**DATASET RECORDS**

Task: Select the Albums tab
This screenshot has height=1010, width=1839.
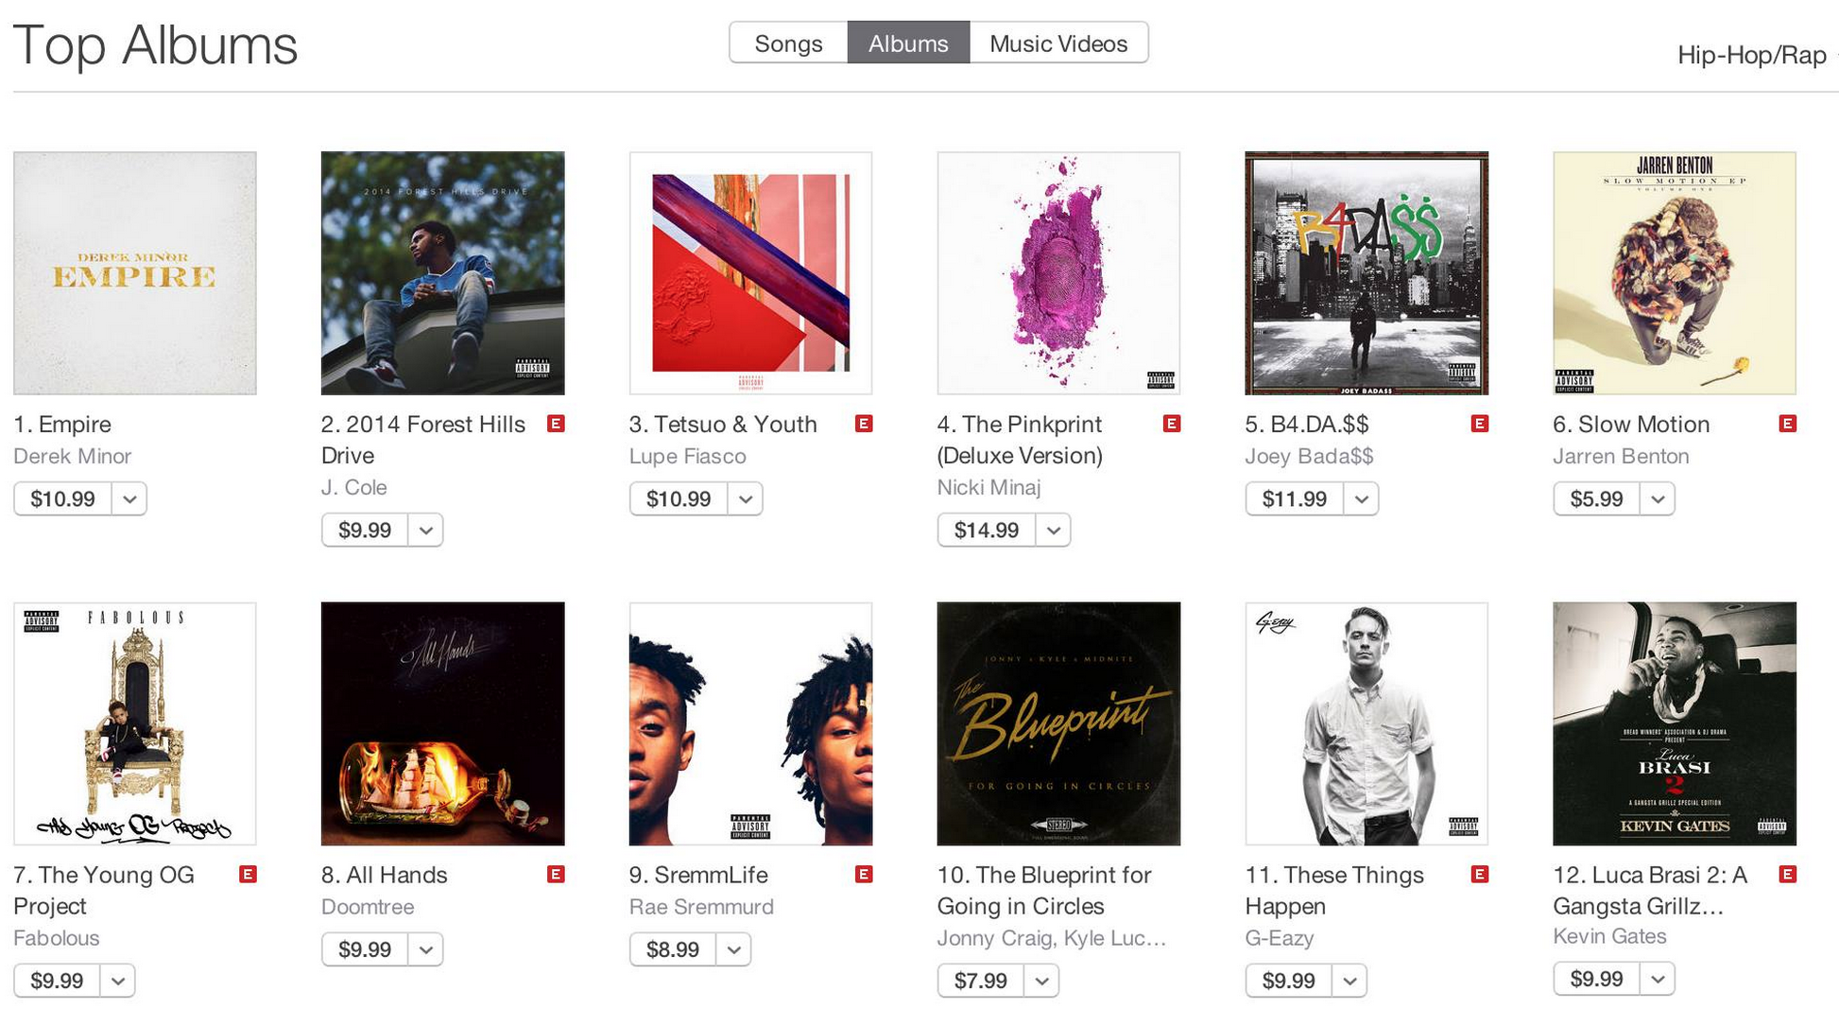Action: 908,44
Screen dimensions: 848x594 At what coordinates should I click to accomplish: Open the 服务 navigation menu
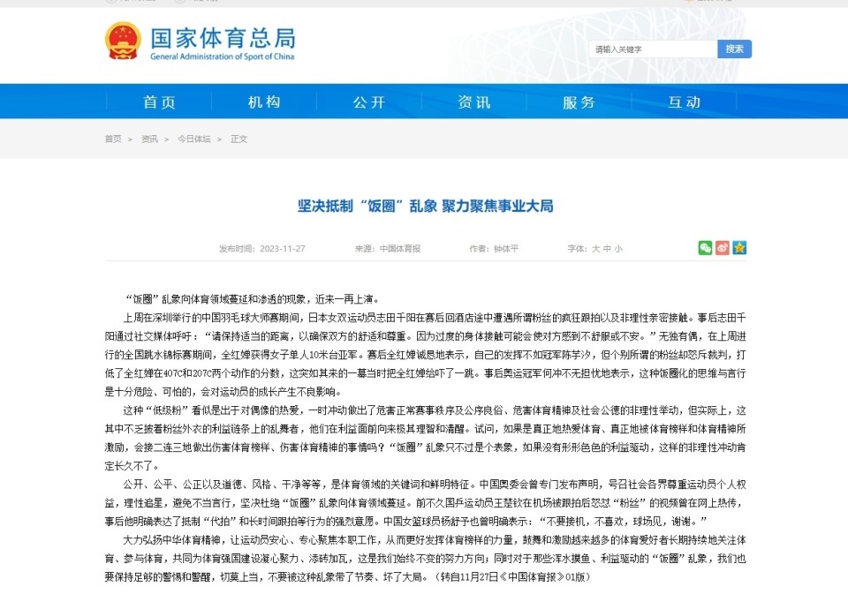coord(579,102)
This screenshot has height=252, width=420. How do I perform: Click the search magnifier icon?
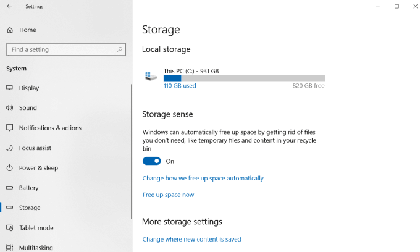click(120, 49)
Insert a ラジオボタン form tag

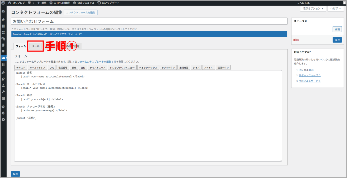(168, 68)
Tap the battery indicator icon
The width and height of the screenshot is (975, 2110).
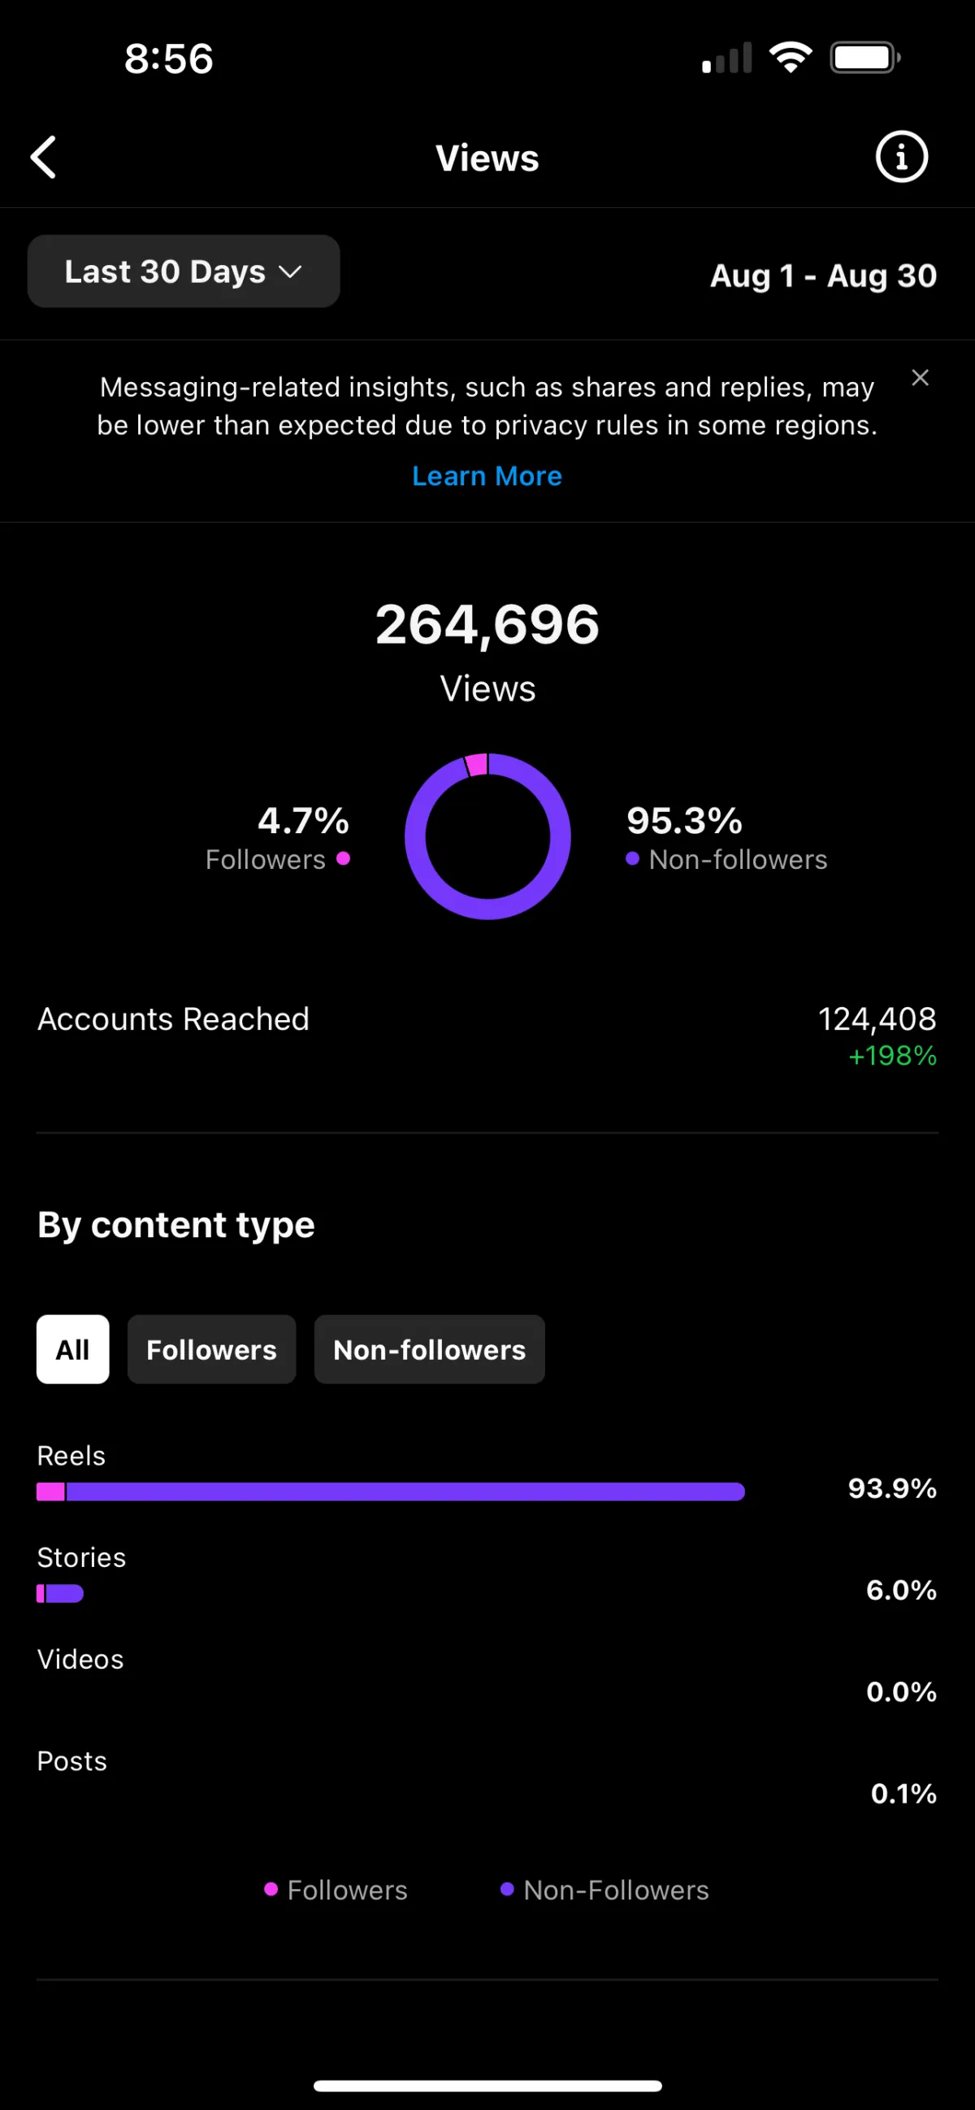click(865, 57)
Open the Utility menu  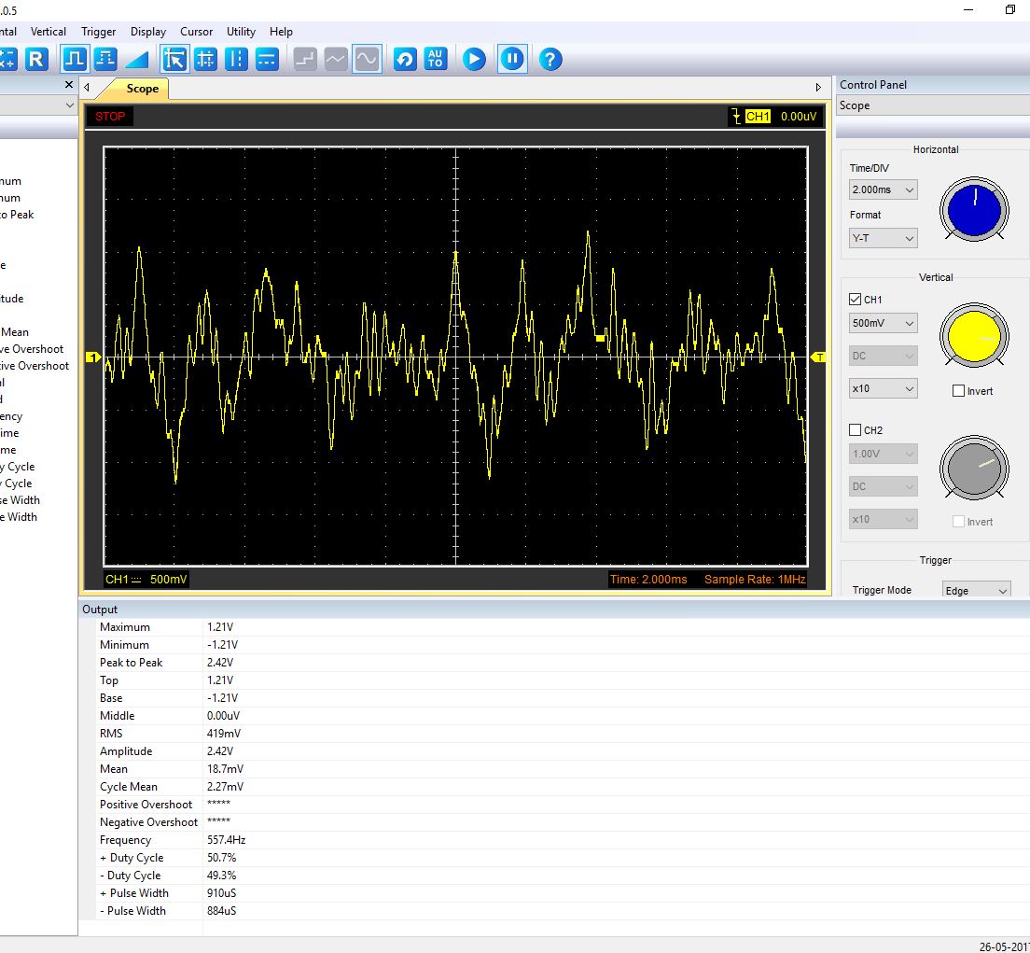click(x=241, y=31)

**TASK REQUIREMENTS**
From the records above, copy exactly the lines starting at the one with "Screen dimensions: 848x594" and ending at the one with "Tap the battery indicator icon", and no others. Pictures stay out.

**PROBLEM SOLUTION**
Screen dimensions: 848x594 At what coordinates should I click to accomplish: Open the 服务 navigation menu
coord(579,102)
This screenshot has height=252, width=420. How do I perform: Click the search magnifier icon?
click(120, 49)
Insert a ラジオボタン form tag

(168, 68)
Tap the battery indicator icon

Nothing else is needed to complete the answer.